#### [Using the information]
**A.** Decide whether each statement agrees with the eye conditions FAQ: (i) AMD affects the macula, the central portion of the retina; (ii) most people with AMD notice a sudden change in their vision; (iii) surgery is the only treatment the FAQ gives for a lazy eye. Give yes or no for each and quote the words that decide it.
**B.** In the eye conditions FAQ, before what age is it especially helpful to detect amblyopia?
**C.** Carry on with the eye conditions FAQ from its last sentence.

#### [Selected text]
○ ○ ○ ○

Common Eye Conditions FAQs

Here are some questions related to common eye conditions.

Age-related macular degeneration

  • What is AMD?

    AMD is a degeneration of the central portion of the retina called the macula that occurs in older age. This is the part of the retina that we use for central vision – to read and see faces, so people who suffer from AMD usually find that reading becomes difficult, colours become less vibrant and faces are more difficult to recognise. It can occur suddenly but most people experience a slow change in their vision, with one eye more affected tan the other. If you find that your vision is becoming poorer, visit your optometrist who can easily check for signs of AMD.

Amblyopia

  • How can Amblyopia be treated?

    If it is detected early, especially before the age of five, a lazy eye can be encouraged to work properly with a combination of patching, glasses and/or surgery.

○ ○ ○ ○

#### [Supplied data]
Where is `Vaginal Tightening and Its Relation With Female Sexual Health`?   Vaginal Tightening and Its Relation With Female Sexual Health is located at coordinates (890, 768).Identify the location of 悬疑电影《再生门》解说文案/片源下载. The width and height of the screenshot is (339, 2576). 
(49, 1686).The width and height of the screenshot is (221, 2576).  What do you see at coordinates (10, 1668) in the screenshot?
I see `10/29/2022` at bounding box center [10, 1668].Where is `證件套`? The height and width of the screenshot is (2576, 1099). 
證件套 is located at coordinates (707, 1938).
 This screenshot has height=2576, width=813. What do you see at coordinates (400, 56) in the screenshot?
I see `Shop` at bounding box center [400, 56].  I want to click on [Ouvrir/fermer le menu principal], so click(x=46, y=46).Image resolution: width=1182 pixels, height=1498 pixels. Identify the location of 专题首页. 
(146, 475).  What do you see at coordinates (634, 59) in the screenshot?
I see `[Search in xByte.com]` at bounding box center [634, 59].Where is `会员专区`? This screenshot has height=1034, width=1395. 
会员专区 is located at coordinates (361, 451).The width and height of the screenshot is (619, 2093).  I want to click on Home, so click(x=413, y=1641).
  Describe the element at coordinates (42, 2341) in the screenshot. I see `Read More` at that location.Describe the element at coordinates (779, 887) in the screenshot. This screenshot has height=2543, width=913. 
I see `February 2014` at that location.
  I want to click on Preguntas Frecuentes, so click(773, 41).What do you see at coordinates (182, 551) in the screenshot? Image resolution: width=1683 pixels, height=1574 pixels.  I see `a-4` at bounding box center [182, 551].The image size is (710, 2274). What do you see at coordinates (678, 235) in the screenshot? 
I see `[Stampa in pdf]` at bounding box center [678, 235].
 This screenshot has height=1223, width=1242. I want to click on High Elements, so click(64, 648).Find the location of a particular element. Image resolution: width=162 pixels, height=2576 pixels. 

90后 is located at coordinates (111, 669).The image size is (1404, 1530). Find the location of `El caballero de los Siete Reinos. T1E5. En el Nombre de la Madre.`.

○ ○ ○ ○

#### [Results by task]
**A.**
(i) Yes: "AMD is a degeneration of the central portion of the retina called the macula"
(ii) No: "It can occur suddenly but most people experience a slow change in their vision"
(iii) No: "a lazy eye can be encouraged to work properly with a combination of patching, glasses and/or surgery"

**B.** Before the age of five.

**C.**
  • What is Amblyopia?

    More commonly known as lazy eye, Amblyopia is a condition where the connections between the eye and the brain are underdeveloped. This is often due to a squint or severe blurred vision in one eye during childhood.

Astigmatism

  • Are there any treatments for astigmatism?

    It is easy for your optometrist to detect astigmatism. One analogy they often use to explain your focussing problem is to explain that your eye is shaped slightly more like a rugby ball than a perfect round. If the problem is significantly affecting your vision, your optometrist can prescribe glasses to sharpen your vision.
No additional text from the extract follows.